I breathe for me to live.
I live to create balances in life for myself and other people.
And other people live to create balances for themselves and me.
At the end of the day no one owns your life.
You choose. You decide.
You take ownership of your own life
I am finally deciding to take mine.
Not all at one go.
I can't do that right now.
I'm still too broken and messed up
Almost 4 mths and the progession to a better tomorrow seems too slow.
Someone told me,"Slowly but surely"
Yes.. slowly but surely
Many said I have too much compassion that it kills my own life.
And i didnt want to listen to them.
Back then, I had a theory of my own life.
But now it shows.
It shows that no one took mercy on me.
At the end of the day they think for themselves.
Individuality.
The pushing didnt stop.
Neither did the stepping on the head.
Silence shouldn't be taken for weakness.
So many of them do not know WHO i am
I did mention I would carry my role according to the theatre i am in..
So why underestimate me?
For now I shall be standing on my ground.
Do what i think is best for myself and my family
Thing is i cant let go of my past.
I can't let go what had been done to me because I am still clinging on to the hurt and what I am still suffering.
My fault for letting it happen?
Maybe...
Huge possiblity.
But then again this has to stop.
They have to stop pushing me or stepping me on the head.
The reason why they push me to the brink because they didnt care the effects it had on me.
It wouldn't affect them anyhow.

◆ **Material provided**
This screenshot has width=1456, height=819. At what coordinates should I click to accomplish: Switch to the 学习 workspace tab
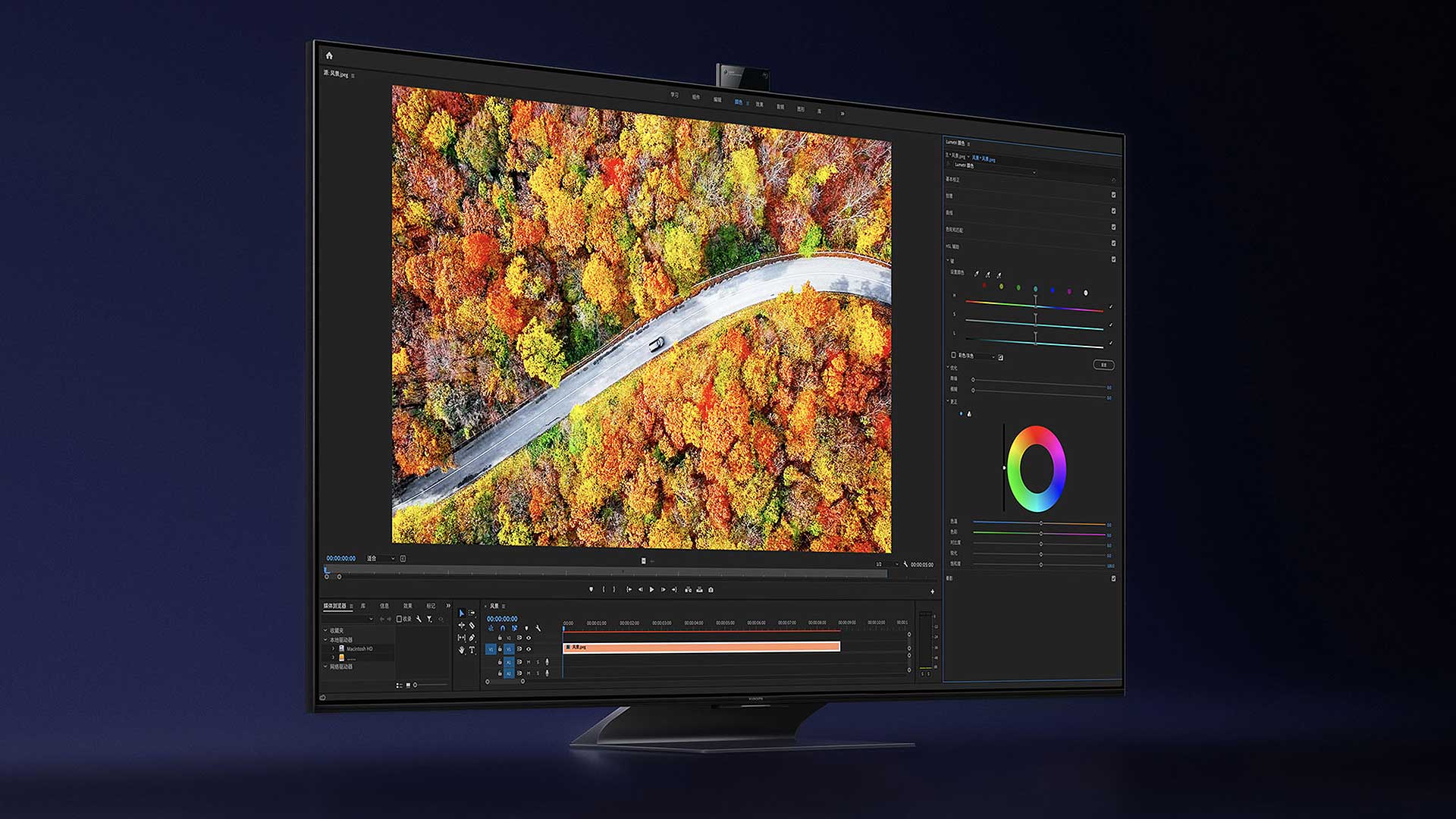click(x=674, y=95)
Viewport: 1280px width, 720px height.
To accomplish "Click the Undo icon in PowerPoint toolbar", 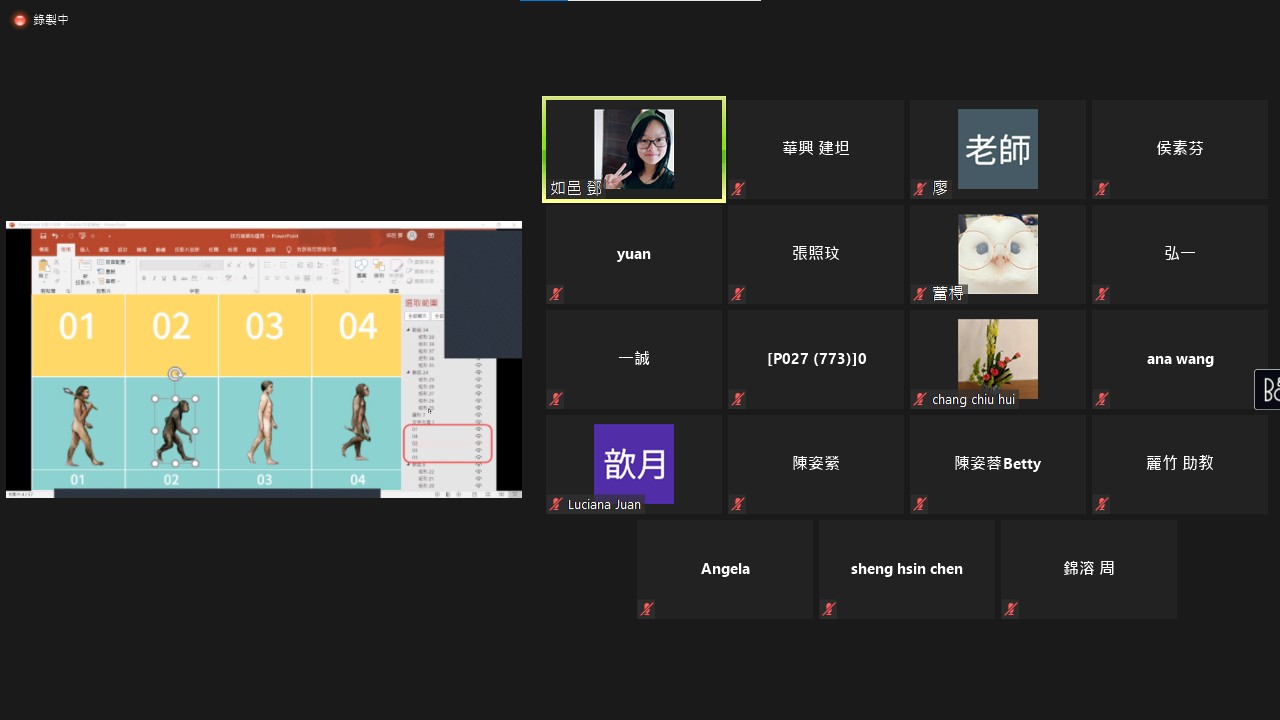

◆ **Brief**
Transcribe the passage of the personal reflection between "Back then, I" and "why underestimate me?", inclusive.

◆ **Exercise result**
Back then, I had a theory of my own life.
But now it shows.
It shows that no one took mercy on me.
At the end of the day they think for themselves.
Individuality.
The pushing didnt stop.
Neither did the stepping on the head.
Silence shouldn't be taken for weakness.
So many of them do not know WHO i am
I did mention I would carry my role according to the theatre i am in..
So why underestimate me?